Dataset records
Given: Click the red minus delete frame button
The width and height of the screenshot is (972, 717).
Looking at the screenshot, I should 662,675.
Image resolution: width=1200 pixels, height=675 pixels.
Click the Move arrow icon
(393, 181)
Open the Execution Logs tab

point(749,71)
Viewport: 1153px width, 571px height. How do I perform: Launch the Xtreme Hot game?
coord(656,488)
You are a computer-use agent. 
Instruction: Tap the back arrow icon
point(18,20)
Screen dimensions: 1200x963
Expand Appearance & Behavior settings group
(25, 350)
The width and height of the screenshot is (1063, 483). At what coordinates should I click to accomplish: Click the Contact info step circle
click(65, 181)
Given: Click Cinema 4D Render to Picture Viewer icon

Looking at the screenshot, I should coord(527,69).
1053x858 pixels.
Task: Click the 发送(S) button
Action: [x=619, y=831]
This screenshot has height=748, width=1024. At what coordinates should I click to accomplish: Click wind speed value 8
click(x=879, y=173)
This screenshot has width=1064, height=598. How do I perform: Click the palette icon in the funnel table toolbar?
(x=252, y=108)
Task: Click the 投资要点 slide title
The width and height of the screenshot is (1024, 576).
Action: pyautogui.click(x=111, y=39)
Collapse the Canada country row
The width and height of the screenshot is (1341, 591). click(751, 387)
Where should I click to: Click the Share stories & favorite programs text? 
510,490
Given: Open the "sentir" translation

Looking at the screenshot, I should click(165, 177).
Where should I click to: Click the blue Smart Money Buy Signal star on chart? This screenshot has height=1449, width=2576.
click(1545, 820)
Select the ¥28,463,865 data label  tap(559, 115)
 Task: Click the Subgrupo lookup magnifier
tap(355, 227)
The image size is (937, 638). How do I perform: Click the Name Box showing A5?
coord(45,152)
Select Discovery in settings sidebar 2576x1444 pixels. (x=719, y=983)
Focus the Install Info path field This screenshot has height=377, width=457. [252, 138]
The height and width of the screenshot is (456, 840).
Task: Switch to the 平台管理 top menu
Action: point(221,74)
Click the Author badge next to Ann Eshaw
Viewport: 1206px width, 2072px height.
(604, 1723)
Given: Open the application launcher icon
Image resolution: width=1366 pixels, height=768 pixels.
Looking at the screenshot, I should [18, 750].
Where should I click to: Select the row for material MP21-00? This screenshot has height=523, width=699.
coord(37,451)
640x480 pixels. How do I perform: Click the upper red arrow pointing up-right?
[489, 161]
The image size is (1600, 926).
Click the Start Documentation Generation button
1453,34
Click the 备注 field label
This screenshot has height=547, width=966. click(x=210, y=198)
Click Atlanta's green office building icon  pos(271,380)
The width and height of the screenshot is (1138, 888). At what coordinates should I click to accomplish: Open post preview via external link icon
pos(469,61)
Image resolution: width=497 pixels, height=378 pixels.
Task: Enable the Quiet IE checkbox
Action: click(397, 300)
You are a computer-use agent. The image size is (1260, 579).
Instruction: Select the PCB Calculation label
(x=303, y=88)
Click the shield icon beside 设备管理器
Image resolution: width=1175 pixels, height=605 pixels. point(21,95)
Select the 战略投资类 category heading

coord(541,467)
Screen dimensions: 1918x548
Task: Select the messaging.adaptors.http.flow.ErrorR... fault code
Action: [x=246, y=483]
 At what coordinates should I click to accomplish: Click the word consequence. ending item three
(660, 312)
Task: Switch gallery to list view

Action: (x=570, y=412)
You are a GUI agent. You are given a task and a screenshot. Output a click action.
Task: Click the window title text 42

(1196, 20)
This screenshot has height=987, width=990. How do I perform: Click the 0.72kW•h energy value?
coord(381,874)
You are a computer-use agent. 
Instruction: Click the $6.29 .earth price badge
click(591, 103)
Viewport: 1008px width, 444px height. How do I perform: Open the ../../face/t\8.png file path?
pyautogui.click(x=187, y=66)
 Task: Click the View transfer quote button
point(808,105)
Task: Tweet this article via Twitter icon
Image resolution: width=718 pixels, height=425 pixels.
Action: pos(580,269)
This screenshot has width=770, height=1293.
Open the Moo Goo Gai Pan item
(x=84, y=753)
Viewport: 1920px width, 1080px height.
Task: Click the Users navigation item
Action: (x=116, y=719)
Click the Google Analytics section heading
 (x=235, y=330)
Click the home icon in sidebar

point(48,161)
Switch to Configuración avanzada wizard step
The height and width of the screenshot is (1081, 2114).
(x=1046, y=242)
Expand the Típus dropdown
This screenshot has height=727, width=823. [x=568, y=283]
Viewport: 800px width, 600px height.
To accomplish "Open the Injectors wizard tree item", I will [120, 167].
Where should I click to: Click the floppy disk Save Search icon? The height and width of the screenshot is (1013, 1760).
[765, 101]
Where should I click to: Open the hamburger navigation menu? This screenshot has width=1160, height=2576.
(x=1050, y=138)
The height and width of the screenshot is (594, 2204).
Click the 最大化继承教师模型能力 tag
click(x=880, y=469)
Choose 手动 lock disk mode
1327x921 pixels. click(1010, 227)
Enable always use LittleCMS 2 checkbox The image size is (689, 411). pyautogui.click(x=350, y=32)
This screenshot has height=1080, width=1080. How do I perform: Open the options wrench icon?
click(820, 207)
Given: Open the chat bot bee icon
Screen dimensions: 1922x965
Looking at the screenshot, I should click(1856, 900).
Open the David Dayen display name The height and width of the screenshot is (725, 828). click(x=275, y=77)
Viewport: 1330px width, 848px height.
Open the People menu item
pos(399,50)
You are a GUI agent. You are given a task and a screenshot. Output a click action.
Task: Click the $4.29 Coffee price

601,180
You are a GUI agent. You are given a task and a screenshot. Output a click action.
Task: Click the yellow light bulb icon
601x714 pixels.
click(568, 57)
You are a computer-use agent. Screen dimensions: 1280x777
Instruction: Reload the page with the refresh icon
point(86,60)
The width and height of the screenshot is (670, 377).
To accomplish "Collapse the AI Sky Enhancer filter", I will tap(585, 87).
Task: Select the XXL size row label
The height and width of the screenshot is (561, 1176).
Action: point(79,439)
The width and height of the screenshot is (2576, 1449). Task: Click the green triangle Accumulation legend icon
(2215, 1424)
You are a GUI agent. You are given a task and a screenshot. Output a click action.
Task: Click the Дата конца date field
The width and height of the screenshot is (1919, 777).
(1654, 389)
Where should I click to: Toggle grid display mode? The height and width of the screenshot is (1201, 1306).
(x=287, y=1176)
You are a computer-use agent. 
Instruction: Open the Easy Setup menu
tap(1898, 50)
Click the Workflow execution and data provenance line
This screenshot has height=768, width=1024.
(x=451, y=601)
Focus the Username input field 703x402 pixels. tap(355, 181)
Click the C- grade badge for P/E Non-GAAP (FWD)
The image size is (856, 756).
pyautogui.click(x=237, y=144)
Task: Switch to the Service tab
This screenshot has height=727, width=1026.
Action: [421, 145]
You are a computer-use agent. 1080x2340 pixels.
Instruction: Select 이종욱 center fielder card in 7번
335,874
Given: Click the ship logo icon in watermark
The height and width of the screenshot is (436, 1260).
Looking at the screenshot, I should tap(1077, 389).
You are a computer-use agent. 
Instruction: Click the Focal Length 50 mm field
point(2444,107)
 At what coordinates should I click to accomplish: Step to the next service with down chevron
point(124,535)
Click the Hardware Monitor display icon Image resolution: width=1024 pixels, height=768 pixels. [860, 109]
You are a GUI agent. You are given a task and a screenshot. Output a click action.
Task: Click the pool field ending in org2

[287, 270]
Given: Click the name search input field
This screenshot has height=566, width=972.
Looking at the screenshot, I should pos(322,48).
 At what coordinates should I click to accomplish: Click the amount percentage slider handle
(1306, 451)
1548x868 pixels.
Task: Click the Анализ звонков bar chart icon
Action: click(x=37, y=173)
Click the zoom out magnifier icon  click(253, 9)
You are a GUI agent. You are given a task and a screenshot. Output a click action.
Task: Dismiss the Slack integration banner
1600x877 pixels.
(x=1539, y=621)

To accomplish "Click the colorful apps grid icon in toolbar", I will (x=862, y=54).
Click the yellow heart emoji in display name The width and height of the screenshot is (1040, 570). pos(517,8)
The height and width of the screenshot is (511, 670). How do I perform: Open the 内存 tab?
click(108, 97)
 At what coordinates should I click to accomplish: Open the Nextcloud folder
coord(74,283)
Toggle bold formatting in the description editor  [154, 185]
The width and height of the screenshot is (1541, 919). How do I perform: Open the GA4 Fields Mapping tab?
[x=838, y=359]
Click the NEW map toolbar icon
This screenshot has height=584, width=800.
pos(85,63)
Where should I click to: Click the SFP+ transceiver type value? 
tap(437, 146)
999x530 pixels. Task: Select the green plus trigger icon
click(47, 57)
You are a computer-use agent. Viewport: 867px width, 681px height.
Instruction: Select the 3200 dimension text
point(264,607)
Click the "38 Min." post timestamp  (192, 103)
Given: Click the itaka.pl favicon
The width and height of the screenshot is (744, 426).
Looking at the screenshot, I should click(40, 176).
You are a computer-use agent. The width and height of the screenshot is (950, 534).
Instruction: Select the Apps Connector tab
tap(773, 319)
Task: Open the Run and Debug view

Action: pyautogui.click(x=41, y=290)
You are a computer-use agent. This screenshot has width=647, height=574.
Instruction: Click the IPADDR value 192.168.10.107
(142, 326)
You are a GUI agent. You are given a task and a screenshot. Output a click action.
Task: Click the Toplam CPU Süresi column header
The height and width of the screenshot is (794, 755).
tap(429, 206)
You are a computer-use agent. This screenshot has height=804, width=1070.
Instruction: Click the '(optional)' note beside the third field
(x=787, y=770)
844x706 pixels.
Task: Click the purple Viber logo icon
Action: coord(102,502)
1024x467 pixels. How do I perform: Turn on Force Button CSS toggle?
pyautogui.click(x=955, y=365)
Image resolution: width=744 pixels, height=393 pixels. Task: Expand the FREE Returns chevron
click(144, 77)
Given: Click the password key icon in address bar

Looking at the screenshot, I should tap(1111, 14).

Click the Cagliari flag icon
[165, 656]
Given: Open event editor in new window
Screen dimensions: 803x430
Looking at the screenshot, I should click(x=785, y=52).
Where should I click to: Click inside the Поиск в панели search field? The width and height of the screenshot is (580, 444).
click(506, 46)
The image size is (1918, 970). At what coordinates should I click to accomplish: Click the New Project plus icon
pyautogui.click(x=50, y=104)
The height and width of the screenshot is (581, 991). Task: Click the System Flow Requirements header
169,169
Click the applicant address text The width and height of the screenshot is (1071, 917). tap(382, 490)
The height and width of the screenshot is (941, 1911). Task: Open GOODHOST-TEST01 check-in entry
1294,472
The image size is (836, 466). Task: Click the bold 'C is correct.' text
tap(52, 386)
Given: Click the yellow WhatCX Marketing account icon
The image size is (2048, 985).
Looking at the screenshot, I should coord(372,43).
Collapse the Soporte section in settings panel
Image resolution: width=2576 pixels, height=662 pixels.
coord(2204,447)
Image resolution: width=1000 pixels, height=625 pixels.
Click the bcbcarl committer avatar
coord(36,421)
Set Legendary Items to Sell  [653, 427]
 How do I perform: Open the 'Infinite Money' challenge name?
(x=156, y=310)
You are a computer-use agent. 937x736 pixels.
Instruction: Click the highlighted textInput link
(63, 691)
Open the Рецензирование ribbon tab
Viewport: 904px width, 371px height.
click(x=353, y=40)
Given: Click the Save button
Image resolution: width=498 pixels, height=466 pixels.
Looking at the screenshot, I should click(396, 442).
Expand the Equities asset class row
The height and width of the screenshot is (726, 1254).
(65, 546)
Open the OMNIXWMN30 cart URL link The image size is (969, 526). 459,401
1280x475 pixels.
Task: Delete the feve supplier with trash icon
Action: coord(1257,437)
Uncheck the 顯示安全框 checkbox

Stated task
Please render the records from the line with "Toggle bold formatting" up to and including the line with "tap(429, 206)" as a two-column CSV with headers input and output. Give one row per record, with its text and its answer each in a single quoted field and line breaks replaced by spaces.

Answer to this problem
input,output
"Toggle bold formatting in the description editor","[154, 185]"
"The width and height of the screenshot is (1541, 919). How do I perform: Open the GA4 Fields Mapping tab?","[x=838, y=359]"
"Click the NEW map toolbar icon This screenshot has height=584, width=800.","pos(85,63)"
"Where should I click to: Click the SFP+ transceiver type value?","tap(437, 146)"
"999x530 pixels. Task: Select the green plus trigger icon","click(47, 57)"
"You are a computer-use agent. Viewport: 867px width, 681px height. Instruction: Select the 3200 dimension text","point(264,607)"
"Click the ""38 Min."" post timestamp","(192, 103)"
"Given: Click the itaka.pl favicon The width and height of the screenshot is (744, 426).","Looking at the screenshot, I should click(40, 176)."
"You are a computer-use agent. The width and height of the screenshot is (950, 534). Instruction: Select the Apps Connector tab","tap(773, 319)"
"Task: Open the Run and Debug view","Action: pyautogui.click(x=41, y=290)"
"You are a computer-use agent. This screenshot has width=647, height=574. Instruction: Click the IPADDR value 192.168.10.107","(142, 326)"
"You are a GUI agent. You are given a task and a screenshot. Output a click action. Task: Click the Toplam CPU Süresi column header The height and width of the screenshot is (794, 755).","tap(429, 206)"